Data records:
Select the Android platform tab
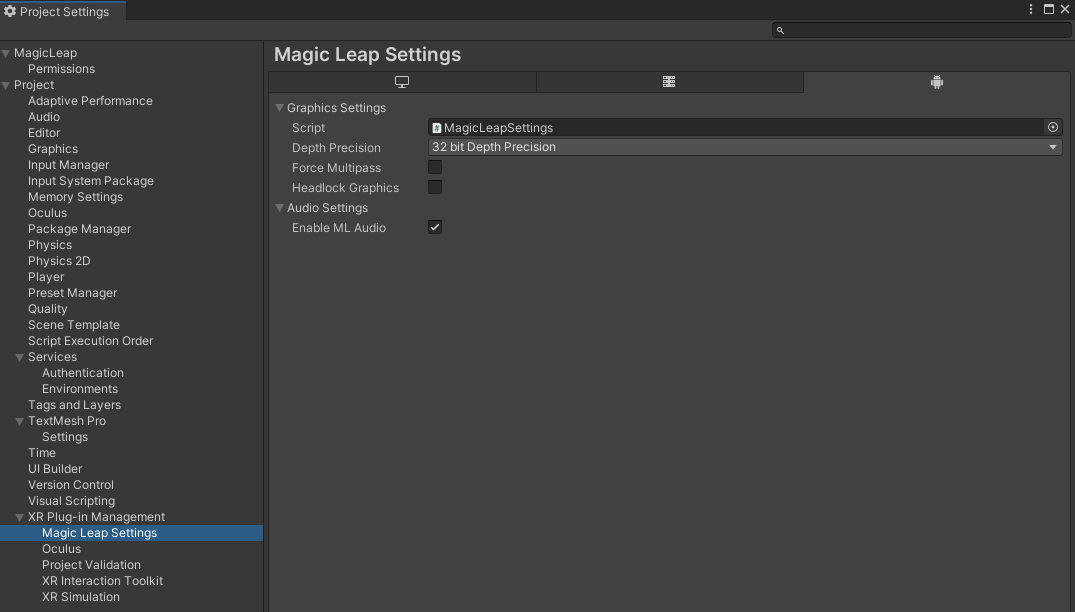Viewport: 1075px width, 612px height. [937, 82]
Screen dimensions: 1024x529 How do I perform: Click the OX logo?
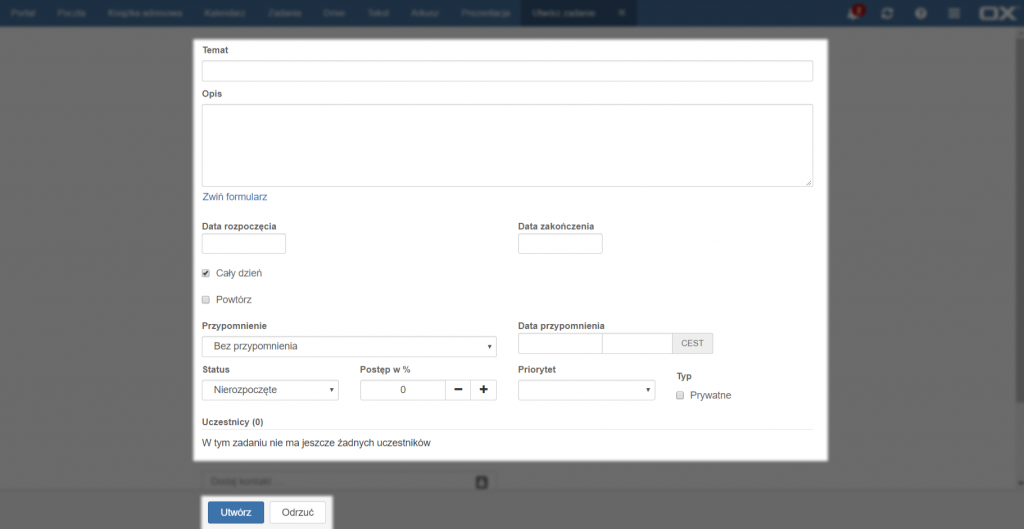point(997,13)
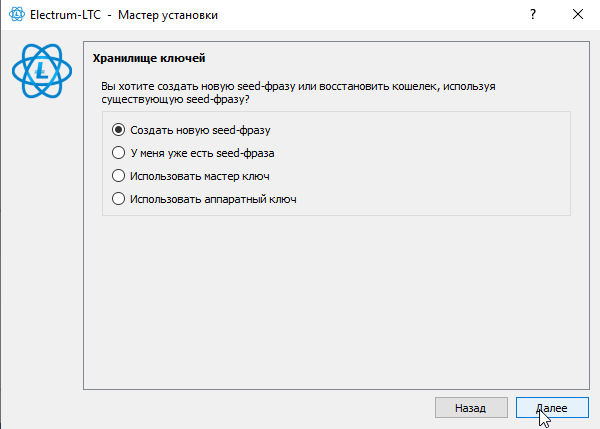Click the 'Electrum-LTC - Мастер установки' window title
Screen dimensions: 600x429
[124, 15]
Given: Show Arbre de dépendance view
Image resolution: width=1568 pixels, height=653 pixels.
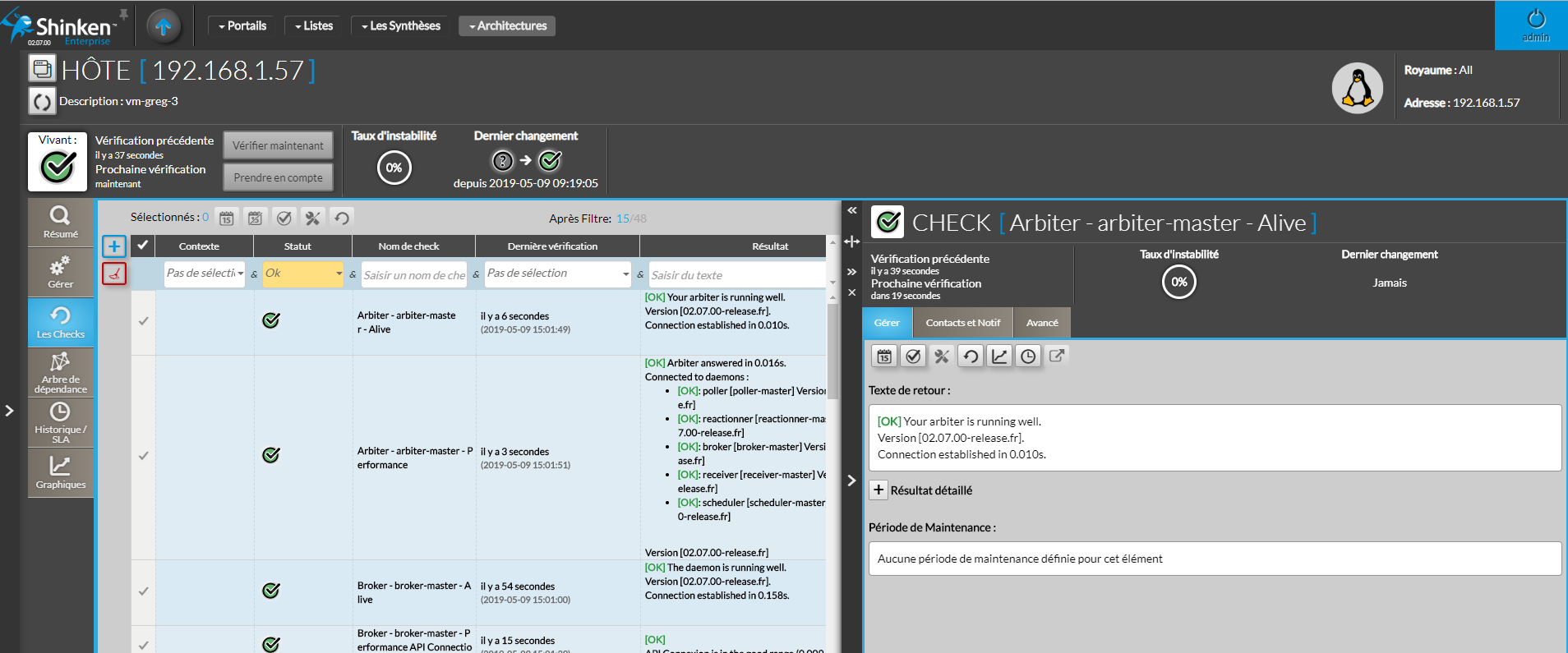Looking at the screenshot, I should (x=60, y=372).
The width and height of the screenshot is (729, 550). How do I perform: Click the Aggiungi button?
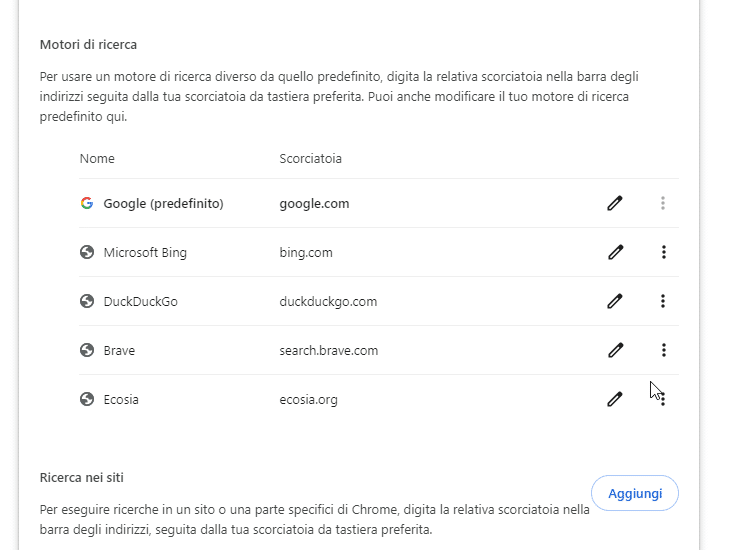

▸ Task brief: Reproduce only the lines from the line with "Image resolution: width=1568" to the end of the entries. Keep both ends, copy them exactly, and omit every picture.

▸ Exercise output:
Image resolution: width=1568 pixels, height=653 pixels.
Looking at the screenshot, I should (x=60, y=372).
The width and height of the screenshot is (729, 550). How do I perform: Click the Aggiungi button?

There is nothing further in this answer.